Medicare will limit coverage of the controversial Alzheimer’s drug, aducanumab (Aduhelm, Biogen) via a special program intended to help assess how well this exorbitantly expensive medication works, federal officials announced Tuesday.
On December 20, Biogen announced a plan to reduce the annual US cost of the drug by 50% — from $56,000 to $28,200 — as Centers for Medicare & Medicaid Services (CMS) officials were deciding on Medicare’s coverage policy for the medication.
In making its proposed coverage decision, CMS announced it will pay for aducanumab under its coverage with evidence development (CED) mechanism.
US Food and Drug Administration (FDA)-approved drugs in this class would be covered for those with Medicare only if they are enrolled in qualifying clinical trials, CMS said. The agency will accept public comments on this decision for 30 days.
In a statement, CMS Administrator Chiquita Brooks-LaSure said the agency is “committed to providing the American public with a clear, trusted, evidence-based decision that is made only after a thorough analysis of public feedback on the benefits and risks of coverage for Medicare patients.”
In making its decision, CMS approached aducanumab as the first of a potential new class of monoclonal antibodies drugs for the treatment of Alzheimer’s disease
As reported by Medscape Medical News, the FDA approved aducanumab on June 7 via an accelerated approval process. The approval, which set off a firestorm of controversy that included resignations of three FDA Peripheral and Central Nervous System Drugs Advisory Committee panel members, was granted based on the medication’s ability to reduce beta-amyloid plaque.
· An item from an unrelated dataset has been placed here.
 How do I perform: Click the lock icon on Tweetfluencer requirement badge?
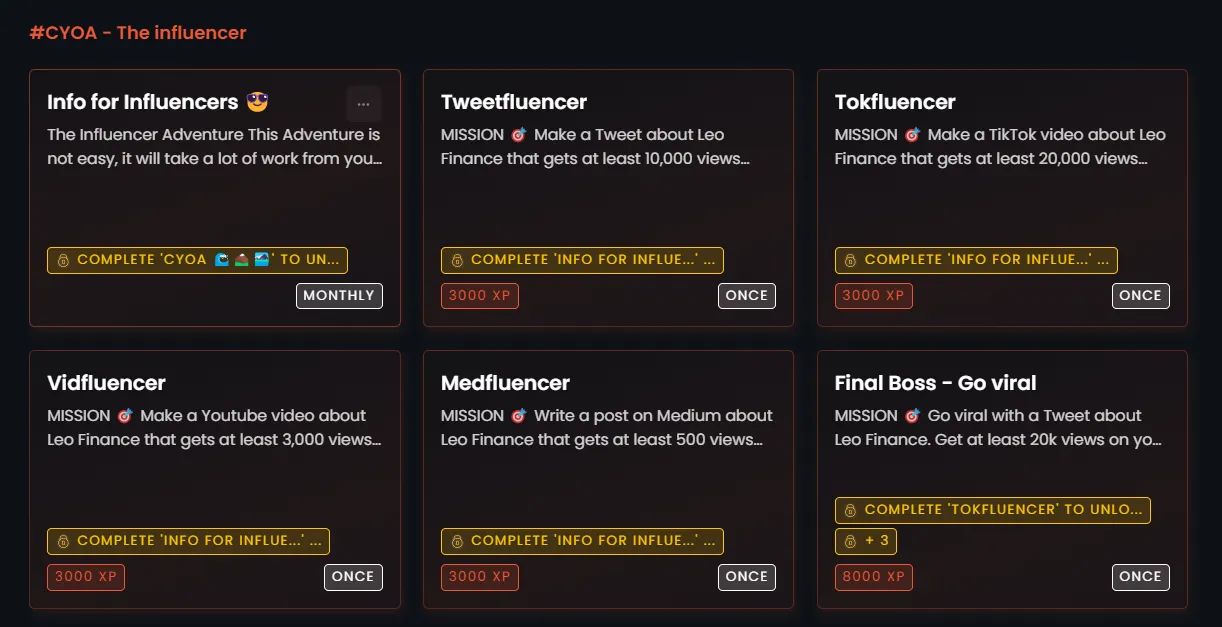tap(457, 260)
Under the accelerated approval mechanism, Biogen still must deliver solid scientific proof that aducanumab has clinically significant disease-modifying effects. However, the final evidence won’t be in any time soon. In its approval letter, the FDA set a 2030 deadline for a final report on this research.
Insurers such as Medicare and drug makers often are at odds about drug prices for agents whose clinical benefit has yet to be proven. BIO, the trade group for biotechnology companies, urged CMS to provide access to aducanumab without excess restrictions.
There already are concerns among drug makers about CMS efforts “to impose new coverage barriers — and, in particular, coverage with evidence development (CED),” Crystal Kuntz, vice president of policy and research at BIO, and Andy Cosgrove, the organization’s senior director for policy and research, noted in a July 2021 comment about the aducanumab review.
Medicare should instead continue to provide access to medicines for indications that the FDA has approved, with additional flexibility for off-label indications of cancer drugs, they noted.
“We believe this should continue to be the case, to ensure that vulnerable Medicare beneficiaries have necessary access to life altering and lifesaving medications,” the BIO officials wrote.
However, CMS also received many pleas from physicians asking the agency to limit use of aducanumab at least until there is evidence that it produces a significant clinical benefit.